A new device has been developed by researchers that can produce drinkable water from the driest of arid region air. There is some moisture in the air even in the extreme dry locations on Earth and a realistic method to take out that moisture can be a means to endurance in such bone-dry places. Scientists, comprising Sameer Rao from MIT in the United States, have now confirmed that such an extraction system can function.
The tool has been field-tested in the extremely arid atmosphere of Tempe, Arizona, substantiating the likelihood of the new technique, the scientists mentioned. The system, rooted in comparatively new high-surface-area substances known as a metal-organic framework (MOF), can take out drinkable water from the driest of desert air, having relative humidity as low as 10%, they mentioned.
The existing techniques for mining water from atmosphere need much higher levels—100% humidity for fog-gathering techniques, and above 50% for dew-gathering refrigeration-based devices, which also need huge energy amounts for cooling.

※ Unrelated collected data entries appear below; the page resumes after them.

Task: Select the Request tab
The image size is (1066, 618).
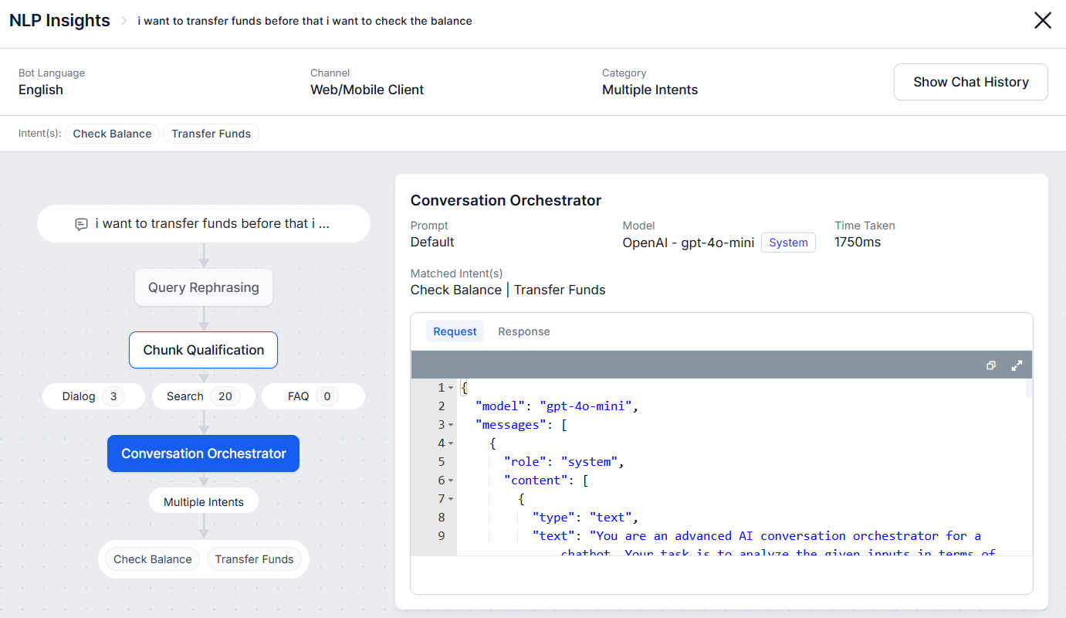Action: point(455,331)
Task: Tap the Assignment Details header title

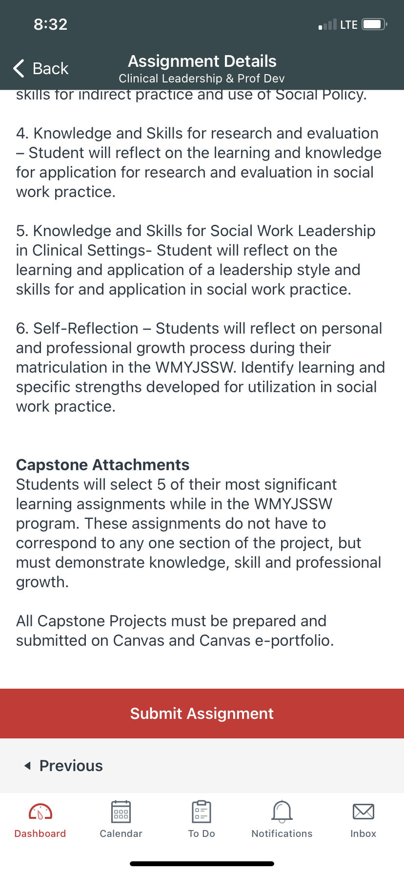Action: (202, 61)
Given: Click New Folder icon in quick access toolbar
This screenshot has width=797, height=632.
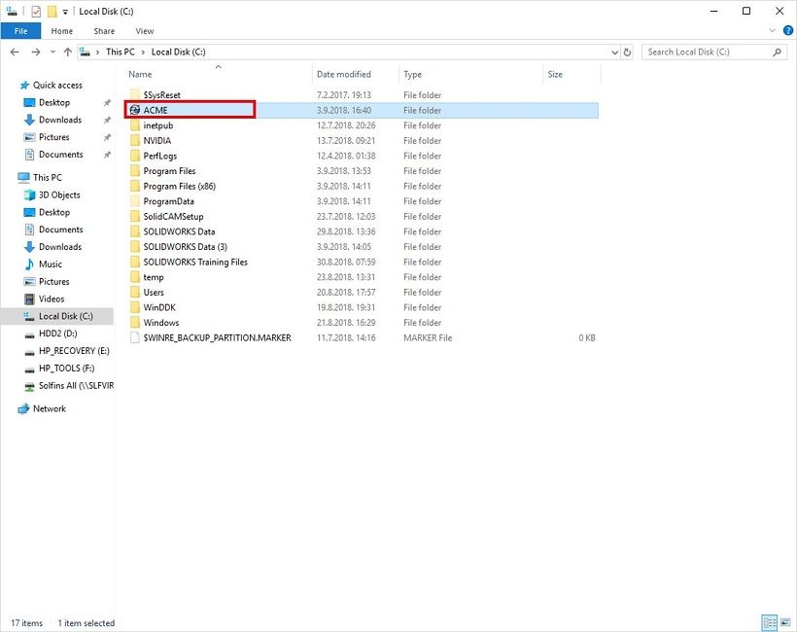Looking at the screenshot, I should coord(52,12).
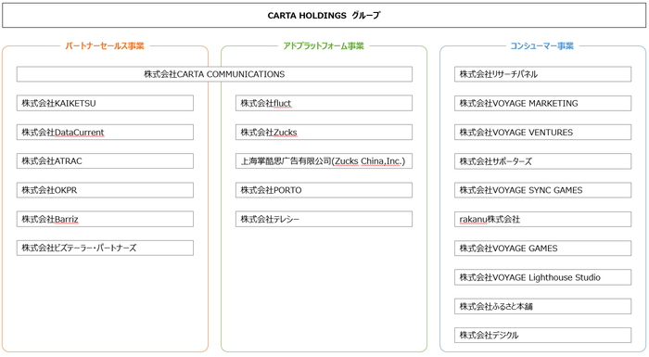Click the Zucks China, Inc. box
The height and width of the screenshot is (357, 649).
coord(325,161)
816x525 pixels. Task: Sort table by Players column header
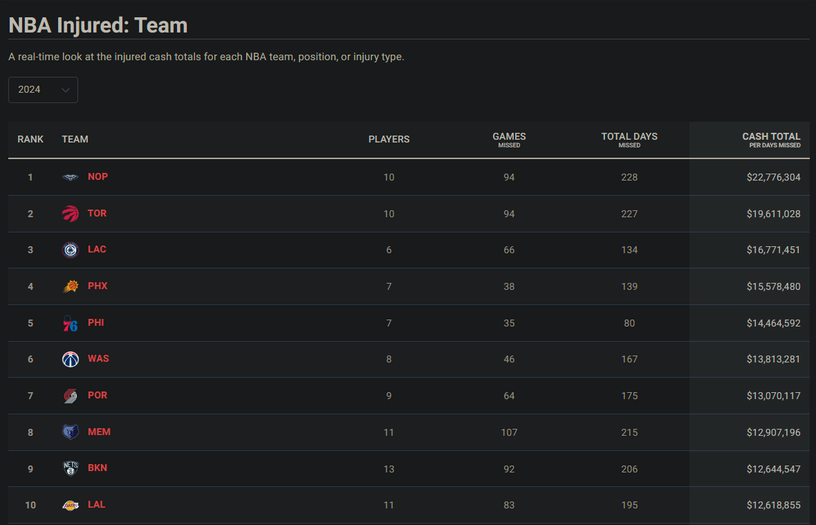389,139
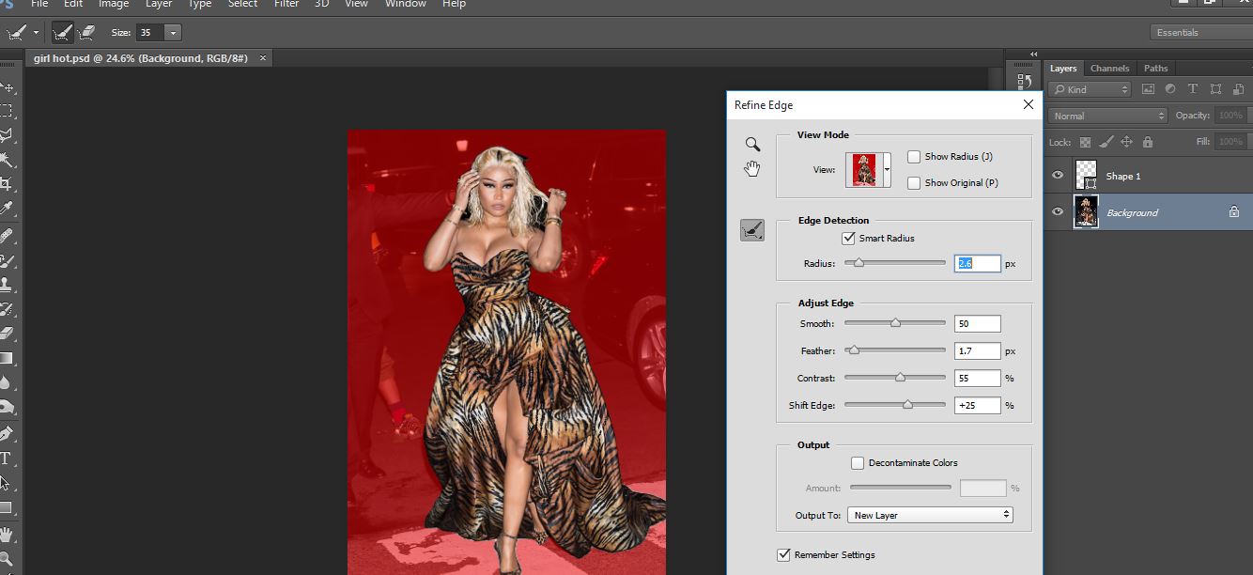This screenshot has height=575, width=1253.
Task: Switch to the Channels tab
Action: [x=1109, y=69]
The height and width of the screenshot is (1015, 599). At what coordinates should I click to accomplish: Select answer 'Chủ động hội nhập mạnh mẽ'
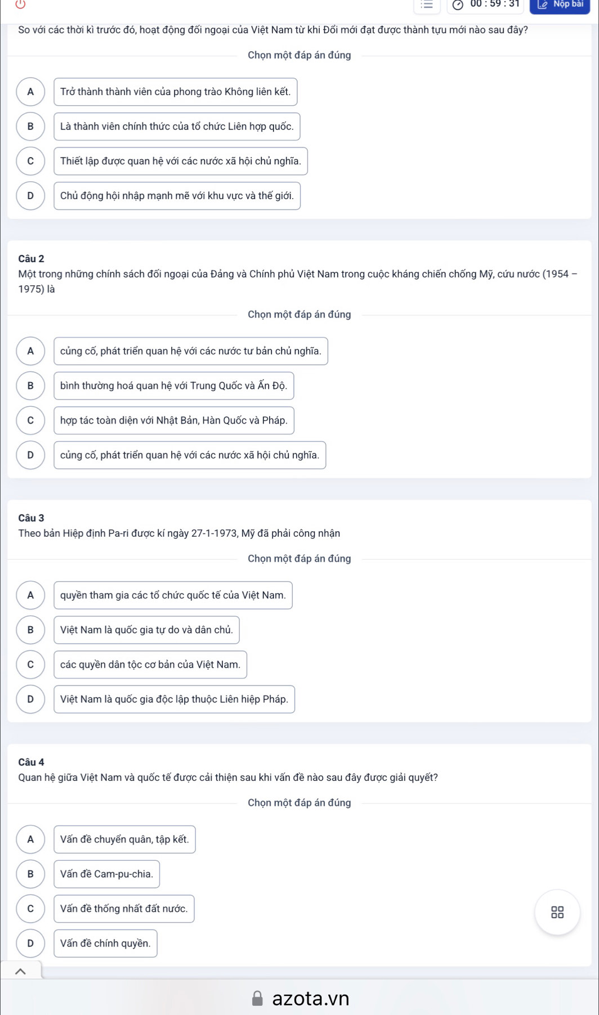tap(177, 196)
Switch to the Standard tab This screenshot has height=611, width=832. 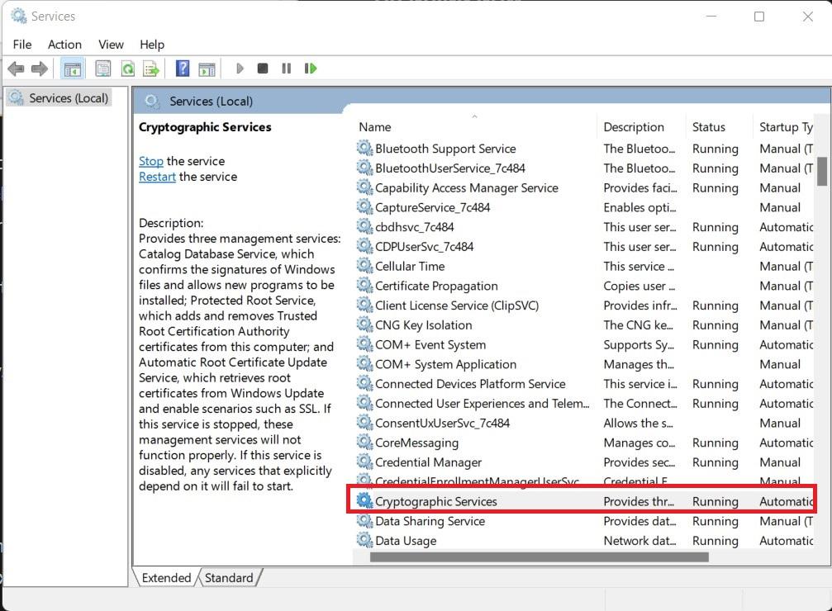229,578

The novel system can potentially fill an unsatisfied requirement for water even in the driest places in the world, said the scientists. The test device was motorized by sunlight only and though, it was a tiny proof-of-concept tool, if advanced, its productivity would be corresponding to over a quarter-liter of water daily for each kg of MOF, mentioned the researchers.
With a most favorable material selection, productivity can be as high as 3x that of the existing version, stated Hyunho Kim. Not only does this device functions at lower humidity compared to dew-gathering ones, but these systems also need compressors and pumps that can exhaust, said Rao.
The existing adaptation can only function over a single night-and-day cycle with daylight, Kim said; however, “constant functioning is also likely by using plentiful low-grade heat resources such as waste heat and biomass,” he further added.